I think you will find there is very little machining stock on the two vertical details in front where the cylinder bolts to. That will somewhat establish the center point in that direction.


----------



## putputman (Sep 1, 2010)

Got the first Associated engine (air cooled Hired Hand) started & running. I temporarily mounted it on a platform I used for one of the Red Wings. Also borrowed the CDI unit from the Red Wing. 

The engine started right off. It was running about 1000 rpm, too fast for a hit & miss. I adjusted the governor springs as loose as I could get them but couldn't slow it down that much. I had a supply of very weak springs so decided to try them. These springs along with some adjustment on the lock out arm spring and the engine was running at 400-500 rpm and would cycle quit a few revolutions before firing again.

I am going to bring the other two water cooled Hired Man engines up to this level on a temporary setup before I start putting the finishing touches on them.


----------



## fltenwheeler (Sep 1, 2010)

Hi Arv

Congraduations on the first run. 

Tim


----------



## rklopp (Sep 1, 2010)

Since I built my H2O-cooled Hired Man over many years, borrowing machine time in shops at work, I had to have an easy way to hold and set up the base casting repeatedly. I used a philosophy similar to putputman's. I bought a big toolmaker's knee from Enco and doweled the engine base to it. I made sure the knee was accurate, so then I could set it down on any face and ensure the machined faces would end up square and parallel. I ended up having the knee ground to get it accurate enough.

I put a hall-effect ignition on my engine. There is a magnet embedded in the cam gear, and also one on the pushrod as a battery saver (so the ignition doesn't fire when coasting).

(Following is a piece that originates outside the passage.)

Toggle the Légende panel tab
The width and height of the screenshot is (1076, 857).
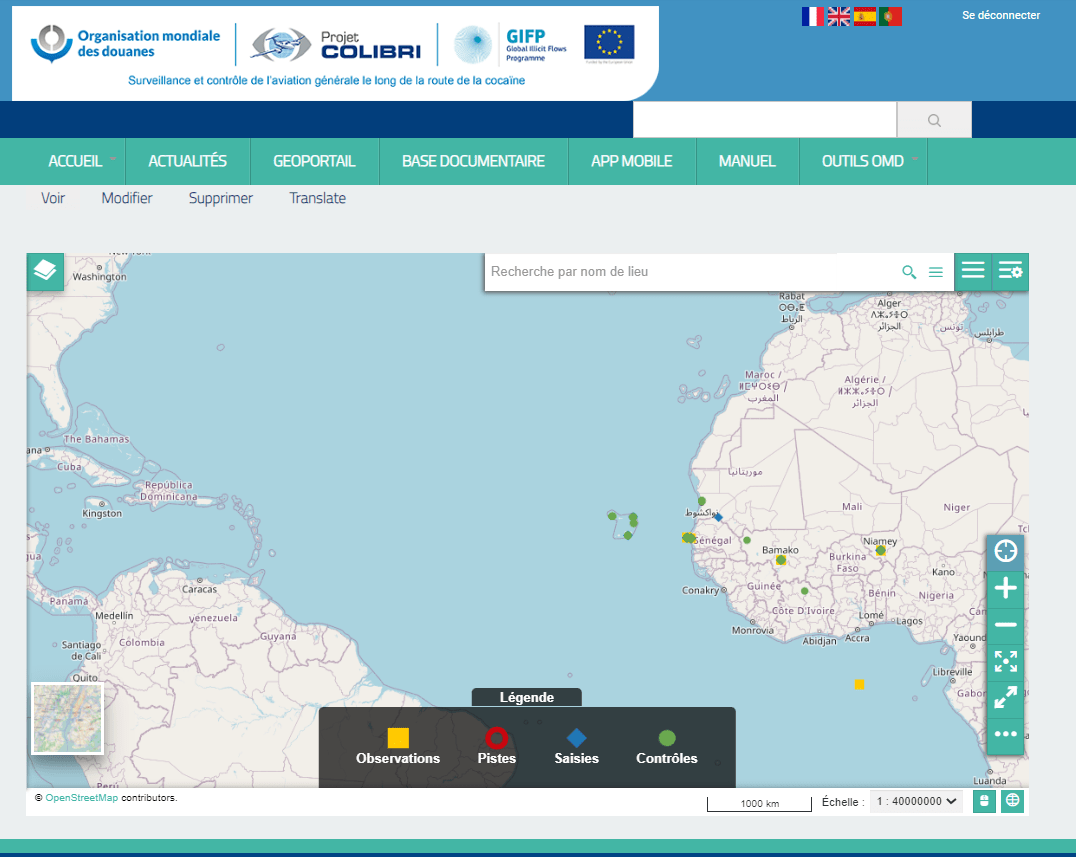(526, 697)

I made pretty nearly every screw, nut, and spring in the engine. I made the heads of the hex screws to scale. In my opinion, socket-head capscrews on these kinds of models look bad.


----------



## CMS (Sep 1, 2010)

Hay Arv, pictures of encouragement. Thanks.


----------



## rsanders (Sep 22, 2010)

I have a set of castings, Been under the bench for 30 years with a set of Wyvern drawings. Now when I got them out to start building obviously the castings are for a Briesch Associated and not the Wyvern. 
They look exactly like yours pictured. Now does anyone still sell these kits? What I need is a set of drawings. I don't like to start a new friendship asking for help but I don't know where else to turn.

Thanks for any help,
Bob Sanders

Phoenix, AZ area


----------



## Lamachina58 (Dec 4, 2010)

I have a set of prints and castings of the same vintage. The prints are yellowed, faded and delicate. I will try to copy them and see what I get.


----------